The court’s observations

The court observed that the tribal population in the state is large and they continue to live in forests in the harshest conditions. The court opined that it is the constitutional duty of the State to look after the tribal population and it cannot turn a Nelson’s eye towards them. The court further stated that the tribal population has as much Fundamental Rights, under Part-III of the Constitution of India, as the urban and rural population and they cannot be denied the same due to the state’s apathy and callous attitude.

The court observed that the State is duty bound to:

(a) take steps for the benefit of the tribal population

(b) to ensure that Fundamental Rights are concretised for the benefit of the tribal population

(c) to ensure that basic fundamental facilities are provided to the tribal population

(d) in light of the Directive Principles of the Constitution of India to improve the lifestyle and the condition of the tribal population, and

(e) to ensure that the tribal population improves its living standard to the extent it merges with the mainstream of the society, and becomes a part of the productive population of the State.

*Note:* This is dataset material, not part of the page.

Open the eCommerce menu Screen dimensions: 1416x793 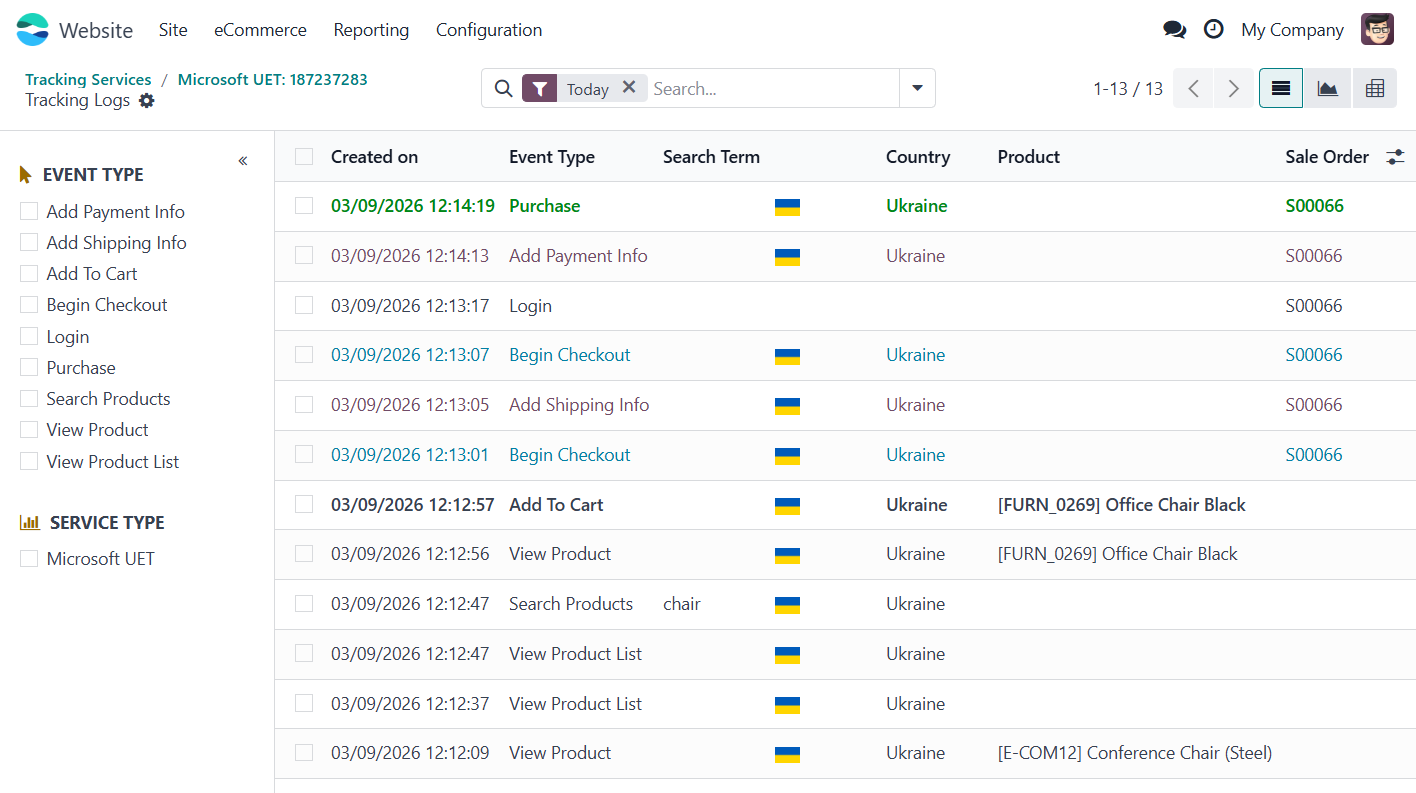tap(260, 30)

The court expressed its displeasure over the functioning of the committee which was given a particular mandate by the court which was to look into and examine the difficulties faced by Van Gujjars and to resolve the same by making recommendations. The further stated that the constitution of the committee was not up to the mark, “It was certainly not expected by this Court that the Committee, so constituted, would not even have the competent persons, and competent authorities within its constitution. Moreover, it was certainly not expected that the Committee would pass the buck, and would force the petitioner to run from pillar to post in order to highlight the problems of the Van Gujjars.”

The court’s directions

The court then came down on the government for not including in the committee concerned District Magistrate(s) and the Principal Secretary, Social Welfare Department as members since the task was related to the community’s rights under the Forest Rights Act. The court, thus directed the government to re-constitute the committee and to ensure that competent authorities are included as members, otherwise it would just be a mirage and an eye wash. The court further directed that the District Magistrate of the concerned districts, the Principal Secretary, Social Welfare Department, and the Secretary, DLSA of the concerned districts to be included in the committee.

The court then gave specific directions to the committee:

·call the petitioner organisation and shall seek their views on the six points that the Committee has to examine.

·meet once every month to deliberate on the six points explicitly mentioned in the order dated October 1, 2020

·give its report to the State Government with regard to these six points within a period of three months.

·A copy of the recommendations, and the report of the Committee shall also be filed before this Court for its perusal.

Further, in order to ensure that the Committee is functioning as per the present order, the court directed the registry to list the case every month and assigned dates for the same: April 28, May 19 and June 9.